Um dos riscos desse progresso é a criação de um abismo ainda maior entre quem pode pagar por dispositivos avançados e quem depende exclusivamente do sistema público de saúde. A maioria dos smartwatches com sensores biométricos ainda está restrita a públicos de alta renda.

Isso significa que os benefícios do monitoramento contínuo, da detecção precoce e da personalização do cuidado ainda são privilégio de poucos.

Para que a revolução da saúde digital seja realmente transformadora, ela precisa ser inclusiva. Isso implica em políticas públicas de acesso à tecnologia, programas de doação, parcerias entre empresas de tecnologia e sistemas de saúde, além da inclusão desses dispositivos em planos de saúde coletivos.

Educar os usuários também é essencial. Interpretar dados de forma correta, entender alertas e não entrar em pânico com informações descontextualizadas é parte do letramento em saúde digital que precisamos fomentar.

O corpo como fonte de conhecimento

O que mais impressiona nesse avanço não é apenas o potencial técnico, mas o impacto subjetivo.
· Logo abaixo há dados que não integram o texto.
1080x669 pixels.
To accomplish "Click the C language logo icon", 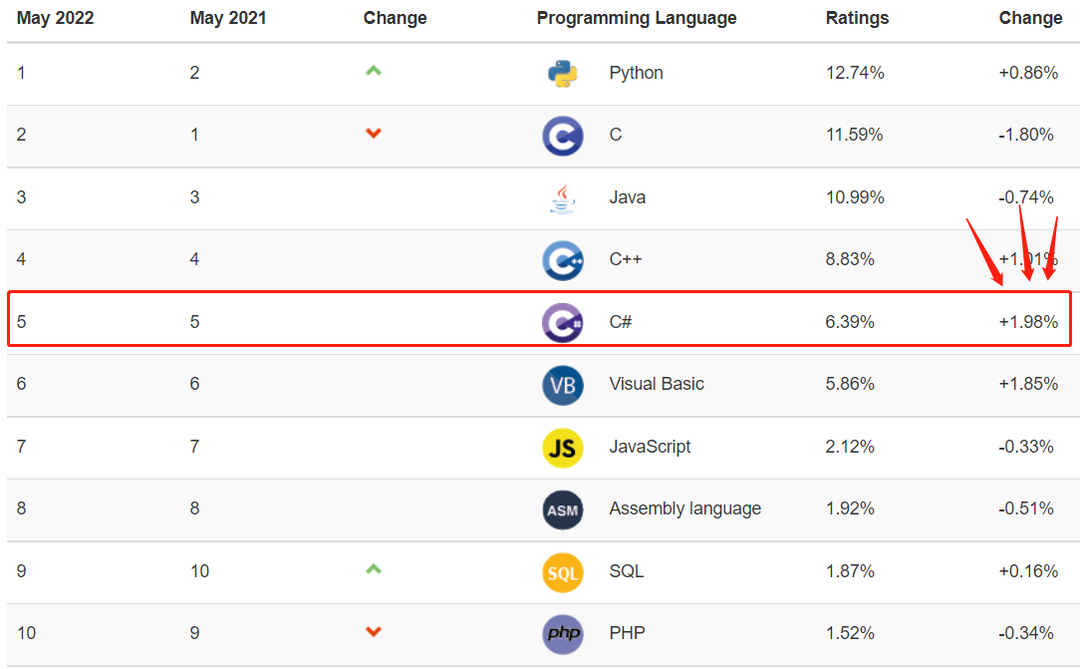I will [563, 136].
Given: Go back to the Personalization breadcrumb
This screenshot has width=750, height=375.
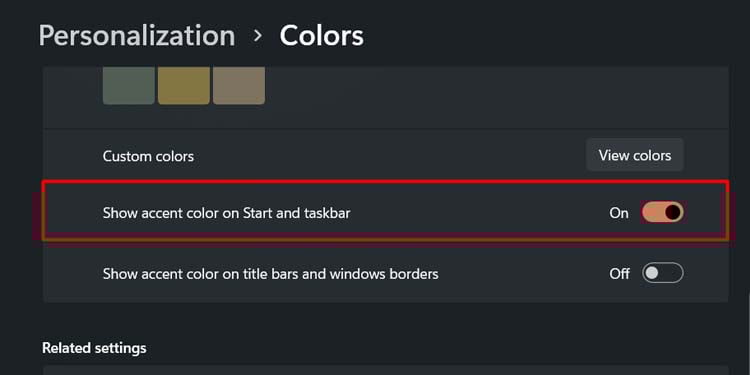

A possibilidade de perceber o início de uma gestação por meio de dados passivos muda a relação das mulheres com o próprio corpo.
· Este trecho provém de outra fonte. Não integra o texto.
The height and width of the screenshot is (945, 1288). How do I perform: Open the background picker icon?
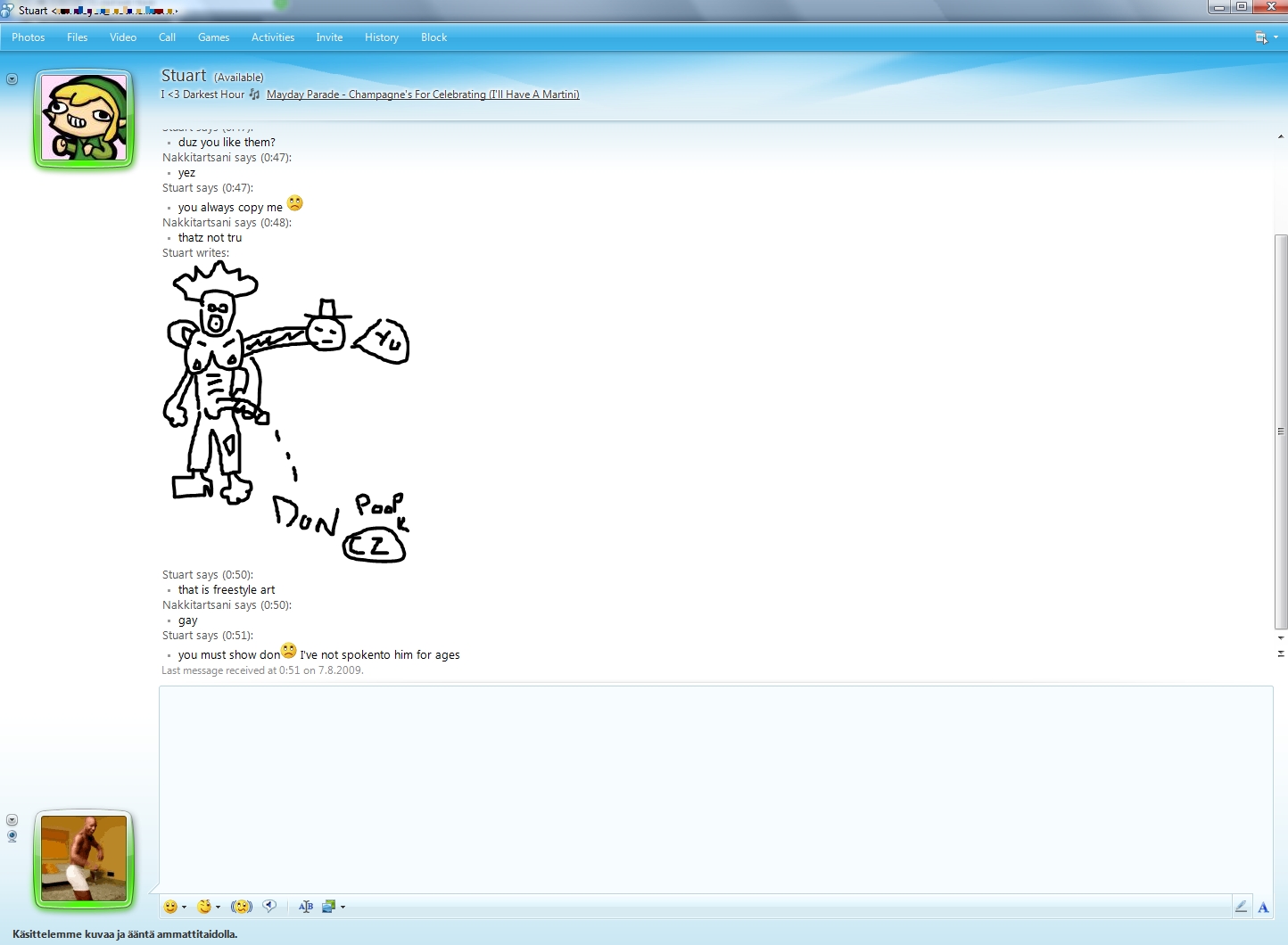click(329, 907)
Pela primeira vez, não é o atraso menstrual, o enjoo ou o teste de farmácia que aponta para uma nova vida, mas sim uma análise comportamental de informações como respiração e sono.

Isso representa um empoderamento silencioso, mas profundo. É o corpo sendo escutado em tempo real. É a ciência traduzindo sinais que, até então, passavam despercebidos.

Conclusão: o relógio que escuta o corpo

O estudo da Universidade de Cornell, com apoio da Apple, inaugura uma nova era na medicina preditiva. Não se trata apenas de prever uma gestação. Trata-se de escutar o corpo como nunca antes. Trata-se de transformar um relógio em uma ferramenta clínica de ponta, que antecipa diagnósticos e permite cuidados mais humanos e eficazes.

O caminho ainda é longo. Será preciso melhorar os algoritmos, ampliar a base de dados, testar em grupos diversos e reduzir os custos de acesso. Mas o futuro já está traçado. E ele está cada vez mais próximo da palma da mão. Ou melhor, do pulso.